» **EXERCISE GOAL**
Copy every entry below verbatim, except for images.

(Recorded data)
== Segment start ==

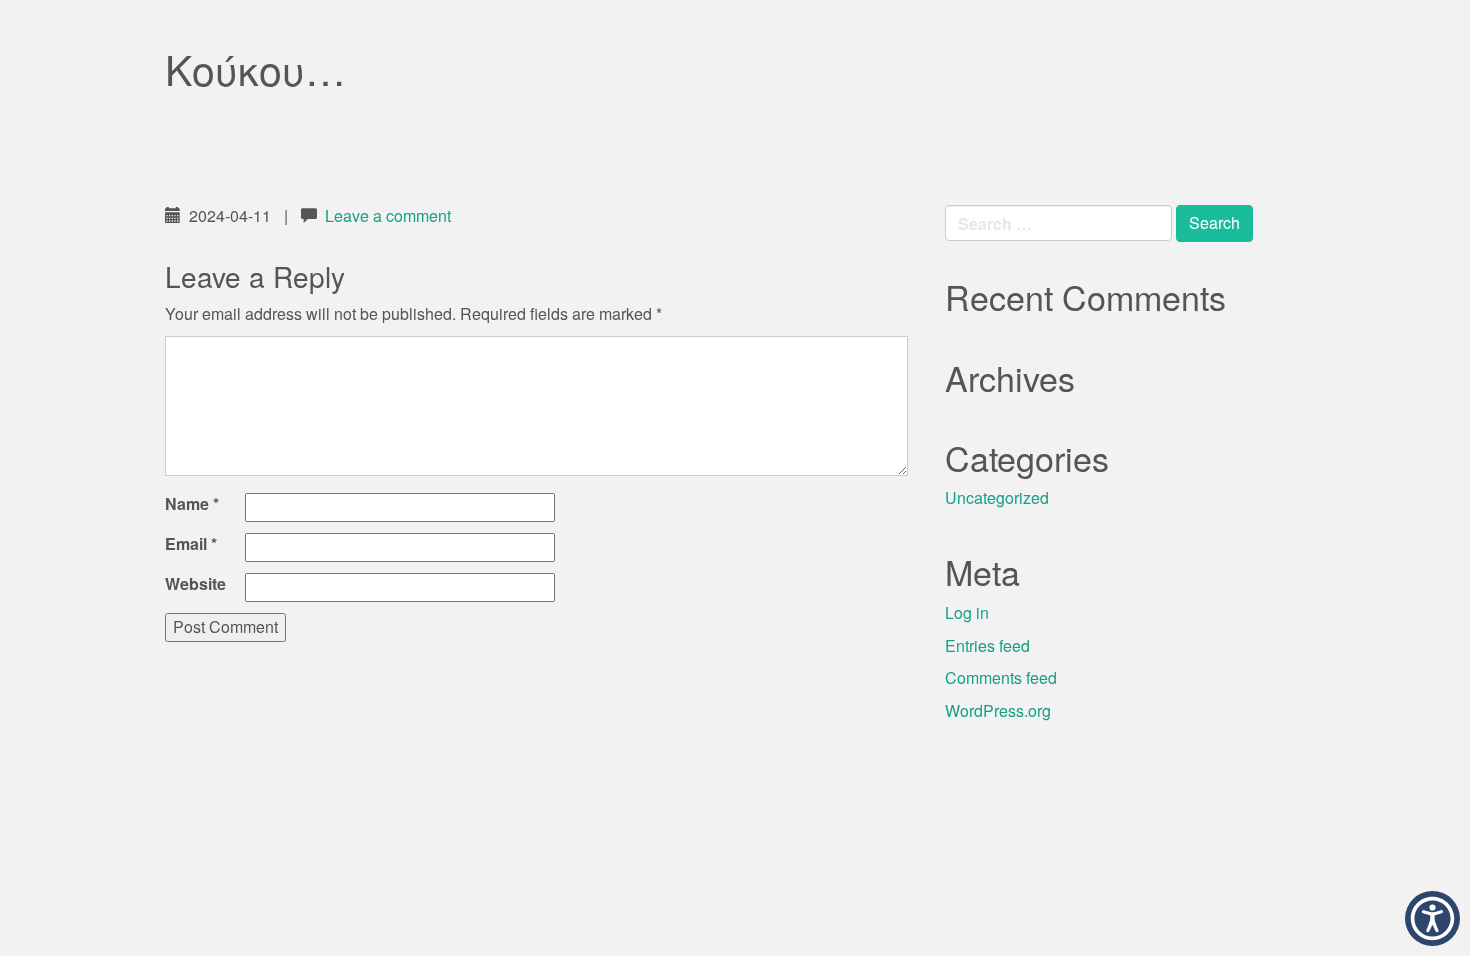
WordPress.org (998, 710)
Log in (967, 612)
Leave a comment (388, 215)
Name (192, 504)
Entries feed (987, 645)
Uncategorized (997, 497)
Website (195, 584)
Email (191, 544)
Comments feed (1001, 677)
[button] (1432, 918)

== Segment end ==

» **ANSWER TO THE EXERCISE**
WordPress.org (998, 710)
Log in (967, 612)
Leave a comment (388, 215)
Name (192, 504)
Entries feed (987, 645)
Uncategorized (997, 497)
Website (195, 584)
Email (191, 544)
Comments feed (1001, 677)
[button] (1432, 918)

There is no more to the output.